The disk is exposed as a /dev/nvme* block device, and as such I/O goes through a separate driver. The earlier versions of the driver had a hard limit of 255 seconds before I/O operation times out. [0,1,2]
When the timeout triggers, it is treated as a hard failure and the filesystem gets remounted read-only. Meaning: if you have anything that writes intensively to an attached volume, C5/M5 instances are dangerous. We experimented with them for our early prometheus nodes. Not a good idea. Having the alerts for an entire fleet start flapping due to a seemingly nonsensical "out of disk, write error" monitoring node failure is not fun.[ß]
If you run stateless, in-memory only applications on them (preferably even without local logging), then you should be fine.
ß: We handle nodes dying. The byzantine failure mode of nodes suddenly spewing wrong data is harder to deal with.
Some more information from the original announcement:
(Disclaimer: I work at Canonical/Ubuntu, if that matters)
No need for a kernel with the default set - just put it in your kernel cmdline options in grub. Make an AMI with the change after that, and you're good to go.
Edit: My apologies. I didn't read your comment carefully enough, and didn't realize you had specifically called out needing to make these changes, and that older kernel versions had the 255 maximum. Leaving the above for posterity, and so people can notice I'm a bad reader :)
Did you see these issues even with it set to 255? That seems like it should have been enough timeout if everything is working normally. Perhaps small GP2 volumes that are out of credits with a large queue depth might see this? I can't say I've run into it yet.
Oh yes we did. To make sure we didn't just suffer from a single fluke, we read through docs and changed the value to 255 after the first time. Then waited. Didn't have to wait for long, the thing broke again in less than 3 weeks.
The workload was a pretty aggressively tuned prometheus. At that point we went into compaction after two weeks, so it would have been doing _very_ heavy I/O for a few days.
Some extra details about our monitoring setup here: https://smarketshq.com/wait-what-is-my-fleet-doing-2e7b1b06f... (We have 10s scraping intervals for everything and 1s for our most critical, highly latency-sensitive services.)
I can imagine some crazy random access, small-record, vectored IO from large thread pools. But that's not exactly common because most software that is IO-heavy tries really hard to avoid these things.

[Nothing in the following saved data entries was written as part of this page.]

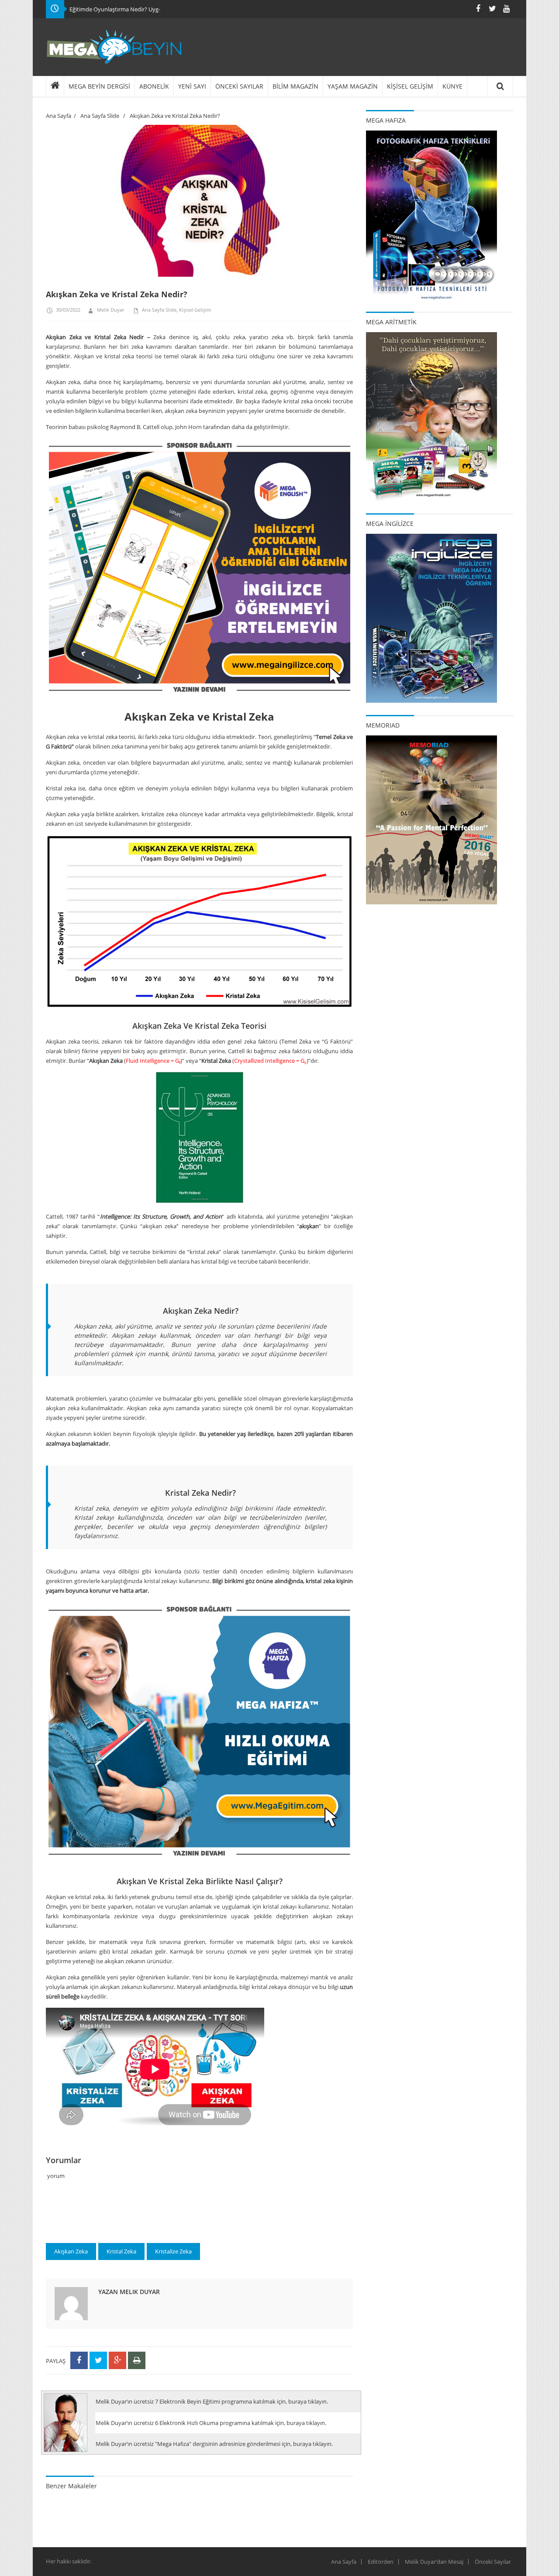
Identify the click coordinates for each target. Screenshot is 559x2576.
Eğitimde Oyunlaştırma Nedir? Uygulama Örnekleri (134, 9)
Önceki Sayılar (493, 2562)
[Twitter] (492, 8)
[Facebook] (478, 8)
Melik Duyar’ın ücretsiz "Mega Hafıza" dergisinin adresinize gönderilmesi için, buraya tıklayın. (214, 2444)
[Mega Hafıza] (431, 214)
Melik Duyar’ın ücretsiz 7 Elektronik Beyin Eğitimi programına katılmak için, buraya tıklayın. (212, 2401)
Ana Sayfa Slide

It was actually filed about EBS block disks using NVME (on these new instances, there is a hardware card that presents network EBS volumes as a PCI-E NVME device). In certain failure cases since this is a network block store, they can fail for some period of time exceeding this timeout.
The idea of this change is to ensure once they come back the machine is left in a usable state.
Of course, I would not expect to see this on Local NVME disks which is what they announced - that you can now get such instances with local disk as well as EBS.
In any event, the instance storage is unlikely to run afoul of any such timeouts since it’s more or less directly attached (albeit virtualized) and there’s no SAN involved.
Presumably the same applies to i3.metal as well, though I have not yet personally checked.
There's a lot to love about NVMe and timeouts are not actually part of the NVMe specification itself but rather a Linux driver construct. Unfortunately, early versions of the driver used an unsigned char for the timeout value and also have a pretty short timeout for network-based storage.
As mentioned elsewhere in the thread, recent AMIs are configured to avoid this problem out of the box.